Journal of Cerebral Blood Flow & Metabolism ◽

10.1038/sj.jcbfm.9600153 ◽

2005 ◽

Vol 25 (12) ◽

pp. 1586-1595 ◽

Cited By ~ 117

Author(s):

Olof Bendel ◽

Tjerk Bueters ◽

Mia von Euler ◽

Sven Ove Ögren ◽

Johan Sandin ◽

...

Keyword(s):

Cerebral Ischemia ◽

Learning And Memory ◽

Spatial Learning ◽

Cognitive Functions ◽

Spatial Learning And Memory ◽

Neuronal Marker ◽

Ca1 Neurons ◽

Ca1 Region ◽

Hippocampal Ca1 ◽

The Brain

The pyramidal neurons of the hippocampal CA1 region are essential for cognitive functions such as spatial learning and memory, and are selectively destroyed after cerebral ischemia. To analyze whether degenerated CA1 neurons are replaced by new neurons and whether such regeneration is associated with amelioration in learning and memory deficits, we have used a rat global ischemia model that provides an almost complete disappearance (to approximately 3% of control) of CA1 neurons associated with a robust impairment in spatial learning and memory at two weeks after ischemia.
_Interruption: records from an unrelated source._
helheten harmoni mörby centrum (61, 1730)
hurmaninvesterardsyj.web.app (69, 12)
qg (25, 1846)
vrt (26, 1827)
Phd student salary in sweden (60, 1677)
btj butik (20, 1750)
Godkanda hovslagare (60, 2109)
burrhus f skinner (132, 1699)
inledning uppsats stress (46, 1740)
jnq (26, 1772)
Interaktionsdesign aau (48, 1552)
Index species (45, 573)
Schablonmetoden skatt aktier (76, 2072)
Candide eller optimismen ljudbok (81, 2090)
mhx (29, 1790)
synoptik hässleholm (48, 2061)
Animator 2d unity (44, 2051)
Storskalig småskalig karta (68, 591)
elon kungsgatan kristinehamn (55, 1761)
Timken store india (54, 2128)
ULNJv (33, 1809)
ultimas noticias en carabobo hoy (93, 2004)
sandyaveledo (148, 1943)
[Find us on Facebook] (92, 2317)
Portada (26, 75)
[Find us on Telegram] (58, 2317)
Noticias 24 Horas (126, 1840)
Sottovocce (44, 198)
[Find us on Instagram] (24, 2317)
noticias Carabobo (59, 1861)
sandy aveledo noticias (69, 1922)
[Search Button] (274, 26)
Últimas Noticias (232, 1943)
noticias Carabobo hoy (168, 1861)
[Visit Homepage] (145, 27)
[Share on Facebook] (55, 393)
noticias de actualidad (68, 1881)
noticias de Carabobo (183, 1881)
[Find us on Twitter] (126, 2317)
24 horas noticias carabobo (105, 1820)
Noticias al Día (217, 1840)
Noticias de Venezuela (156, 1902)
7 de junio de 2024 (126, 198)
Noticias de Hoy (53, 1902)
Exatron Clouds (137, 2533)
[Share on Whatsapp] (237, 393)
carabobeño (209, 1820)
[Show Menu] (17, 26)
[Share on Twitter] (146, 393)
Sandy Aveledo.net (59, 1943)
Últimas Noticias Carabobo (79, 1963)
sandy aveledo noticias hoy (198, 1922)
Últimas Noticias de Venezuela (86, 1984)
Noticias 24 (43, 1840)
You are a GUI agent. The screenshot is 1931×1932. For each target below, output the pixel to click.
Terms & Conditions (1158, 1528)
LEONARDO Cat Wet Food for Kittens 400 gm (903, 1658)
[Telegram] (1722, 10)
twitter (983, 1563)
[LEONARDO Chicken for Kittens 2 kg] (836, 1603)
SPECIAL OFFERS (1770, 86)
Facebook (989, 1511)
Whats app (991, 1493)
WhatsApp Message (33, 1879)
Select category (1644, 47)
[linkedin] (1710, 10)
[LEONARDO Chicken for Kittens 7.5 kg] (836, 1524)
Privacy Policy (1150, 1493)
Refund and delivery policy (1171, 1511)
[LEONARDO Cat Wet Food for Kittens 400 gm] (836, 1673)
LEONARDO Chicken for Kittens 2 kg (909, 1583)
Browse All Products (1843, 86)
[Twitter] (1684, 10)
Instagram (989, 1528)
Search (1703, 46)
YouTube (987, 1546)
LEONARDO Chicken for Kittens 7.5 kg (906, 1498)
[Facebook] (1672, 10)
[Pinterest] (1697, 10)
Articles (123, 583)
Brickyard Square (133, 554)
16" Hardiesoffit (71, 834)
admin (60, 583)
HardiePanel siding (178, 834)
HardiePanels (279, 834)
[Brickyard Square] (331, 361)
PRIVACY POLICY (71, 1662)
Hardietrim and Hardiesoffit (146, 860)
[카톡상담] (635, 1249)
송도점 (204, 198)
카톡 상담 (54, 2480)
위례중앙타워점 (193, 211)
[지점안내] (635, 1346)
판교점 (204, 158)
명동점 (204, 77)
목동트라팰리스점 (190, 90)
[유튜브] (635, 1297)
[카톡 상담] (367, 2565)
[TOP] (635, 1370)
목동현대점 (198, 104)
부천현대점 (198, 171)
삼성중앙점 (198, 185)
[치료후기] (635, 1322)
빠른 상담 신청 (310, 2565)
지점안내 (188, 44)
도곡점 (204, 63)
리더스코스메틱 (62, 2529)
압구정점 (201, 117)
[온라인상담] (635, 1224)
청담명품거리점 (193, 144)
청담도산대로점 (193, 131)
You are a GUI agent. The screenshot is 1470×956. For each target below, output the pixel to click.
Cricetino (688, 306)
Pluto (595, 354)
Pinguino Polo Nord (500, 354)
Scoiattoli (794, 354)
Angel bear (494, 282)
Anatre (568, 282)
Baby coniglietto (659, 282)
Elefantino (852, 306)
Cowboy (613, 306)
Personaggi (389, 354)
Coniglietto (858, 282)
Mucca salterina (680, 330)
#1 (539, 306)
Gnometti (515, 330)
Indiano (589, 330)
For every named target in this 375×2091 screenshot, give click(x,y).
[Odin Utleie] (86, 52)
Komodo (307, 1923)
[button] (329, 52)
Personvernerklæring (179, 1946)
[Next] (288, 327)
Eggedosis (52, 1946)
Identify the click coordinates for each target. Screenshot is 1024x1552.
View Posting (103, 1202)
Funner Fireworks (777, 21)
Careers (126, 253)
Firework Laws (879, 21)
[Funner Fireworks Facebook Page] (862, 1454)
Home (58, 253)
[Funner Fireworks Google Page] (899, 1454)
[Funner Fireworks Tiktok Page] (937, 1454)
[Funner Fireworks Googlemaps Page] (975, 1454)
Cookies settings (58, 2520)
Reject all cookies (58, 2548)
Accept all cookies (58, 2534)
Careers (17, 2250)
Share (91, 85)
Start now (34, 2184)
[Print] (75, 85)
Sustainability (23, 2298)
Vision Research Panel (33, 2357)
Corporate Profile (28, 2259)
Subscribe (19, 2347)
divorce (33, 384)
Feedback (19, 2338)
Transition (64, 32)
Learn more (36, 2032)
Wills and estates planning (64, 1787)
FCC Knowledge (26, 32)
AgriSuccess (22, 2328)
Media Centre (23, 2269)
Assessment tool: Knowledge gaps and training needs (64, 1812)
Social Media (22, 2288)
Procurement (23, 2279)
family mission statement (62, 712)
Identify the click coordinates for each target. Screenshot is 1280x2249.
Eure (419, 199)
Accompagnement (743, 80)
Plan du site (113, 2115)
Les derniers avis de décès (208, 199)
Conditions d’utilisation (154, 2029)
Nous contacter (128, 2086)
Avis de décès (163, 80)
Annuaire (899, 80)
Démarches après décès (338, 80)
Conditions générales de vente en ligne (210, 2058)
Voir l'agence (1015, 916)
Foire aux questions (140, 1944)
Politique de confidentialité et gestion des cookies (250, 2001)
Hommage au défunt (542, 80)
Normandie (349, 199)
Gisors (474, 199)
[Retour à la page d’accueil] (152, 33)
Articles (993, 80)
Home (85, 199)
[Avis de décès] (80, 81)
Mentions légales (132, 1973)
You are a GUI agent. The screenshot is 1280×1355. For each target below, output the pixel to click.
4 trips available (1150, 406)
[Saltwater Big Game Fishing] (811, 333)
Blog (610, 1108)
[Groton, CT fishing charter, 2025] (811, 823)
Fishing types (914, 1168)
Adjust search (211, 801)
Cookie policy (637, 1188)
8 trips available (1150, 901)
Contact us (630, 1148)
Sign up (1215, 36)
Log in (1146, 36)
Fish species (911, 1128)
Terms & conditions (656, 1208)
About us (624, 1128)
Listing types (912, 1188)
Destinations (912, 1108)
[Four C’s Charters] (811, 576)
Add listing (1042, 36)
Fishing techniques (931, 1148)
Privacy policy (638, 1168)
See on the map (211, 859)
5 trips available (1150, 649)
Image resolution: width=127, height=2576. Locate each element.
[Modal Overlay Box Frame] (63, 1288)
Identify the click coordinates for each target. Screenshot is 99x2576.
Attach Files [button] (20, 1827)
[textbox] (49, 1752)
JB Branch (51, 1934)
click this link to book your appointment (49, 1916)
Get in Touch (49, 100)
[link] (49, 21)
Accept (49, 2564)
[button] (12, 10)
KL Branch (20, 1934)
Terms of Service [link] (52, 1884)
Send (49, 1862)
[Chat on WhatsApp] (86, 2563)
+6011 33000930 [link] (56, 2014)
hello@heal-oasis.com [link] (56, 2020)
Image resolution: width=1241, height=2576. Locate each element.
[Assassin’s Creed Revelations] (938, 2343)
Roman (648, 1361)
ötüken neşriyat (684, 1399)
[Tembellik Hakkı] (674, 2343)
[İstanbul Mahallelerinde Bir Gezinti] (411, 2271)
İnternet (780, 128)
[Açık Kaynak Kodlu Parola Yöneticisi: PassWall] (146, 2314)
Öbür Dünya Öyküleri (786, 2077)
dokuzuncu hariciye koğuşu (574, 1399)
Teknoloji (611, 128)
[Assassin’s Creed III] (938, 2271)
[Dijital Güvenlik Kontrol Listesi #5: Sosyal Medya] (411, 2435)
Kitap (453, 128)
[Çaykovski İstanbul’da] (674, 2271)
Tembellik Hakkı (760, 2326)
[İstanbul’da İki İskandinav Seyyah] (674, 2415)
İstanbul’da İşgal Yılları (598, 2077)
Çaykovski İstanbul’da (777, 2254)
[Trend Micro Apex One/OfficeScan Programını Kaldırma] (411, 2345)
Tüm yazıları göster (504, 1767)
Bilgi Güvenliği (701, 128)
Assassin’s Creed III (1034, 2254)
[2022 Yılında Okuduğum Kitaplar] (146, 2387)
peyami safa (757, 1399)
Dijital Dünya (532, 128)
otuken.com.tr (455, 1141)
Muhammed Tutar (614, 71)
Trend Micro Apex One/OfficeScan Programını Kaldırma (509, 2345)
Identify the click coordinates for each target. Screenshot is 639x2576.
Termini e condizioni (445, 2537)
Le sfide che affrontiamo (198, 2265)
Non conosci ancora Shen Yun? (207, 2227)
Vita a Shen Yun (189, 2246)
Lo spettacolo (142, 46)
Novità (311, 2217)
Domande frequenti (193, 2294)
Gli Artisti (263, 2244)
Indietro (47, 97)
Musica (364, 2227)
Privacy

We found that transient cerebral ischemia can evoke a massive formation of new neurons in the CA1 region, reaching approximately 40% of the original number of neurons at 90 days after ischemia (DAI). Co-localization of the mature neuronal marker neuronal nuclei with 5-bromo-2'-deoxyuridine in CA1 confirmed that neurogenesis indeed had occurred after the ischemic insult. Furthermore, we found increased numbers of cells expressing the immature neuron marker polysialic acid neuronal cell adhesion molecule in the adjacent lateral periventricular region, suggesting that the newly formed neurons derive from this region. The reappearance of CA1 neurons was associated with a recovery of ischemia-induced impairments in spatial learning and memory at 90 DAI, suggesting that the newly formed CA1 neurons restore hippocampal CA1 function. In conclusion, these results show that the brain has an endogenous capacity to form new nerve cells after injury, which correlates with a restoration of cognitive functions of the brain.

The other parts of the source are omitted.